About this task: Retype the data that follows exactly. No pictures belong in the copy.

(Source records)
+===+
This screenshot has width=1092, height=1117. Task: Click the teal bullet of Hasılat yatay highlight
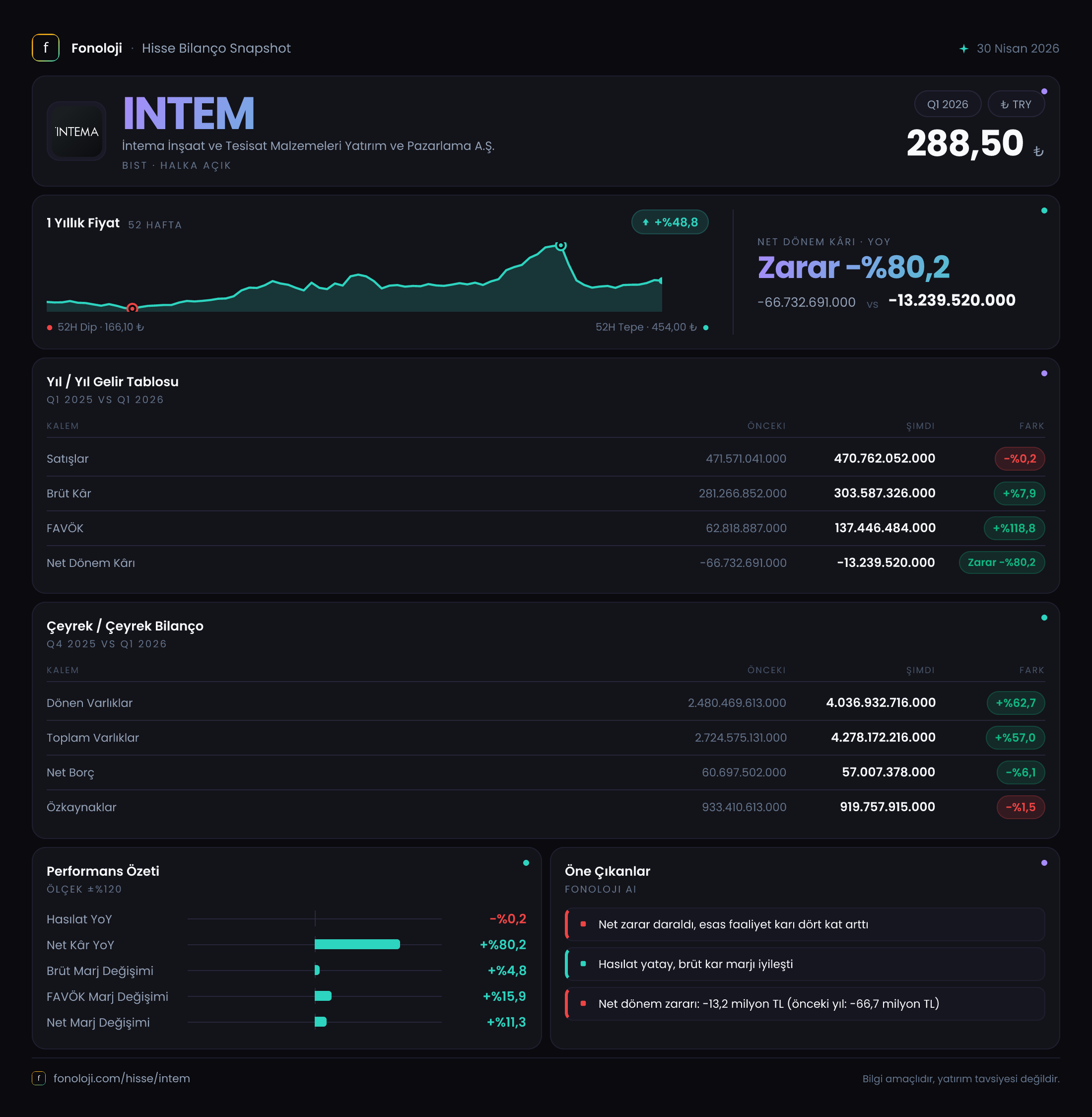[x=583, y=964]
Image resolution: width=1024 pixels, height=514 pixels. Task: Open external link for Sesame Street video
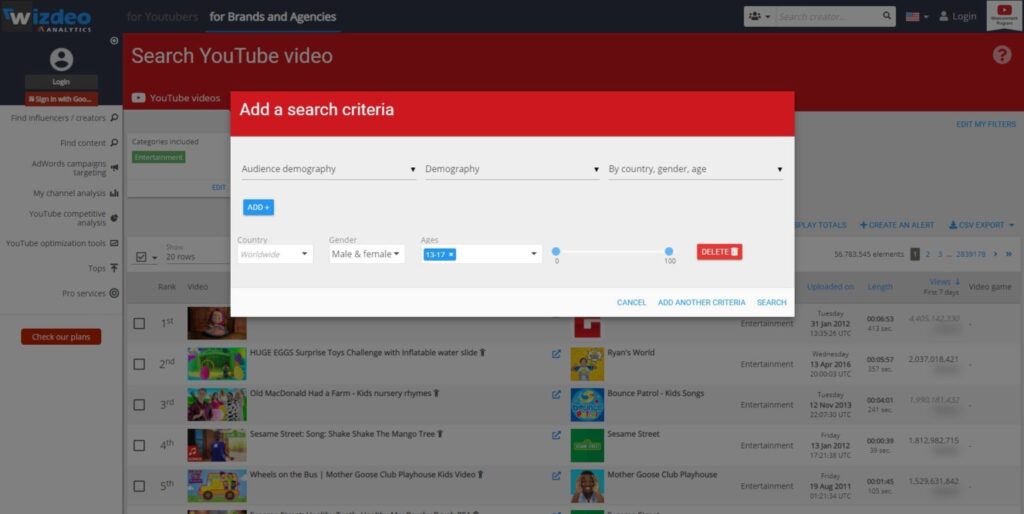(x=556, y=435)
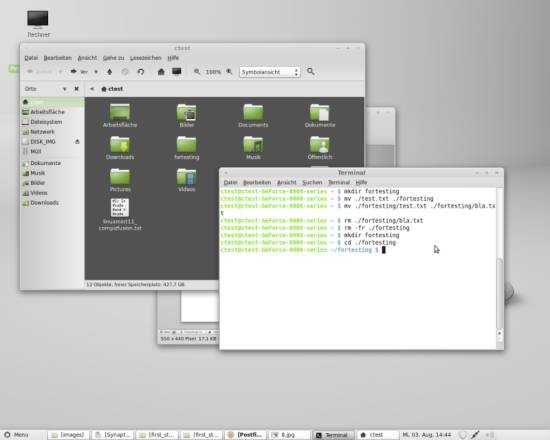
Task: Click the Home folder toolbar icon
Action: [161, 72]
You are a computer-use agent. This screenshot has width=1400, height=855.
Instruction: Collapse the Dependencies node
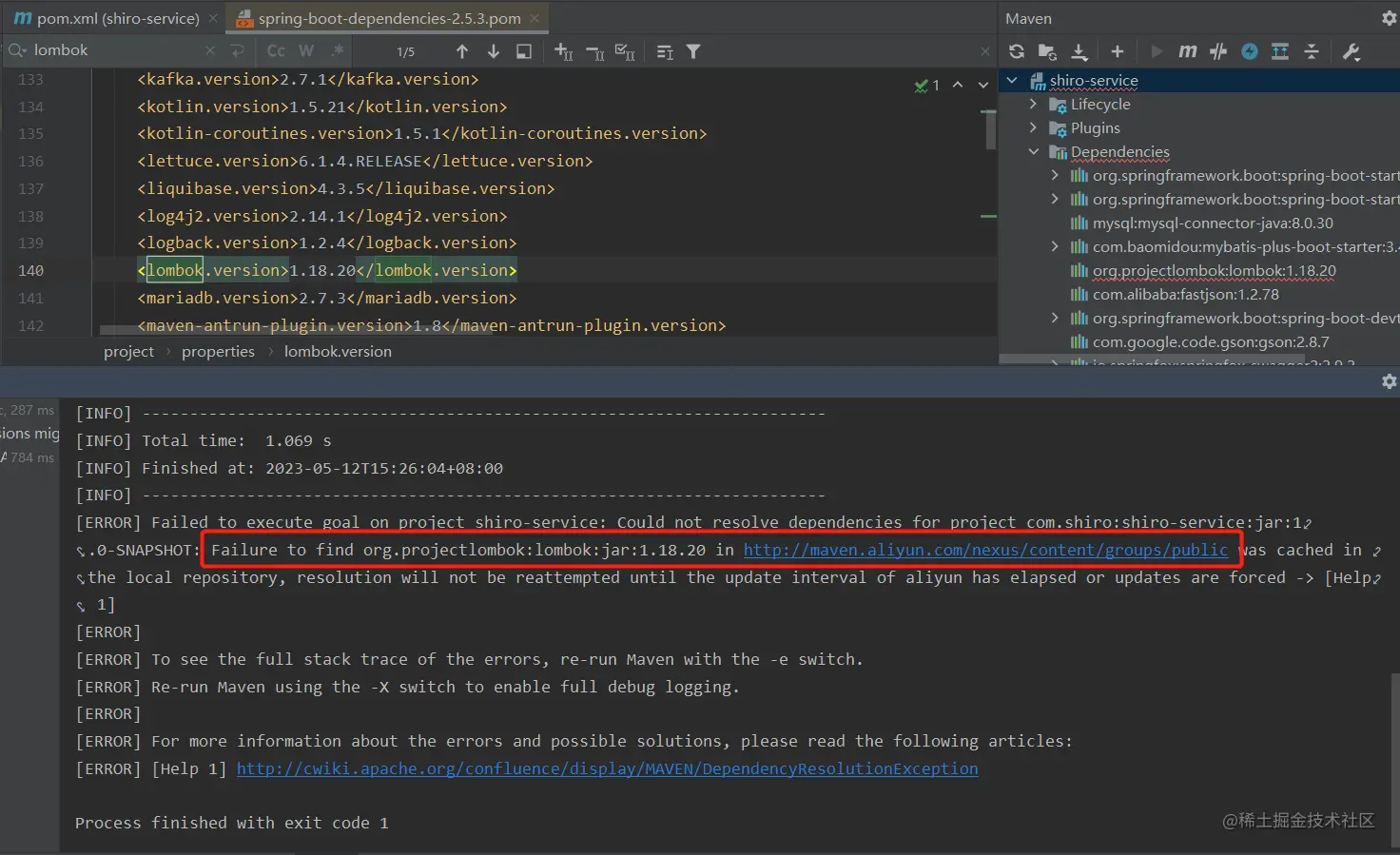(x=1034, y=152)
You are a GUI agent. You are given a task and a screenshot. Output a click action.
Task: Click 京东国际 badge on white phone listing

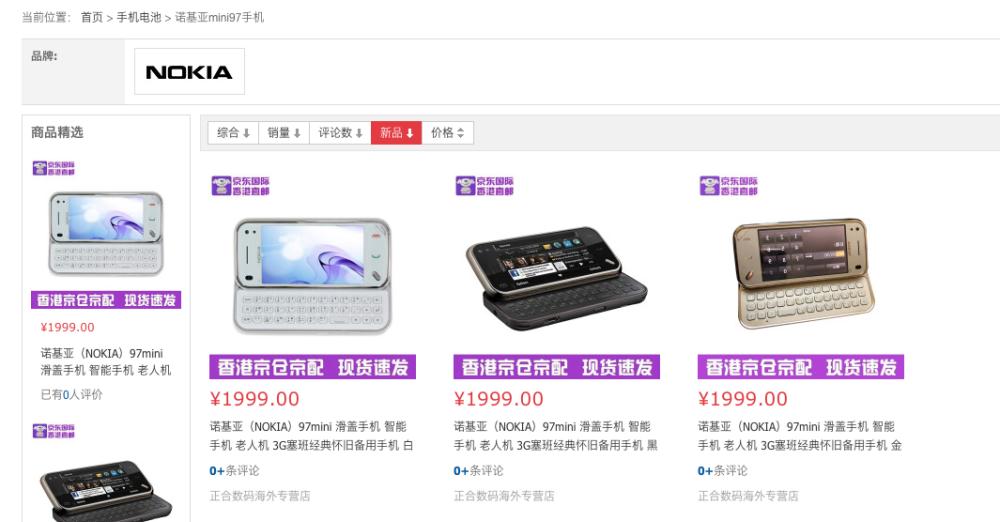(240, 186)
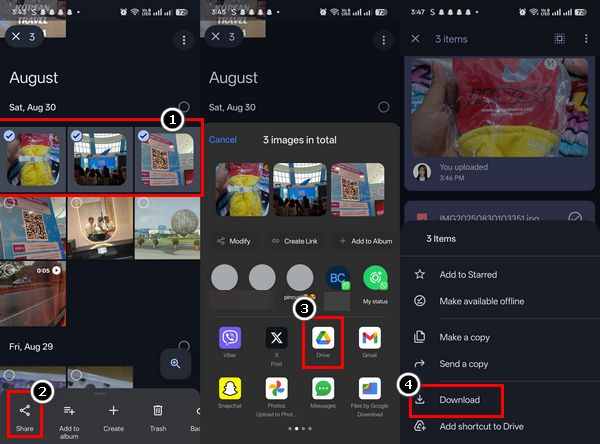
+===+
Problem solution:
This screenshot has width=1092, height=1117. Task: Click the teal bullet of Hasılat yatay highlight
[x=583, y=964]
Image resolution: width=1024 pixels, height=514 pixels. Task: Open external link for Sesame Street video
(x=556, y=435)
Task: Click the Home folder toolbar icon
Action: [161, 72]
You are a computer-use agent. This screenshot has width=1400, height=855.
Instruction: Collapse the Dependencies node
(x=1034, y=152)
You are a GUI agent. You are given a task and a screenshot. Output a click action.
Task: Click 京东国际 badge on white phone listing

(240, 186)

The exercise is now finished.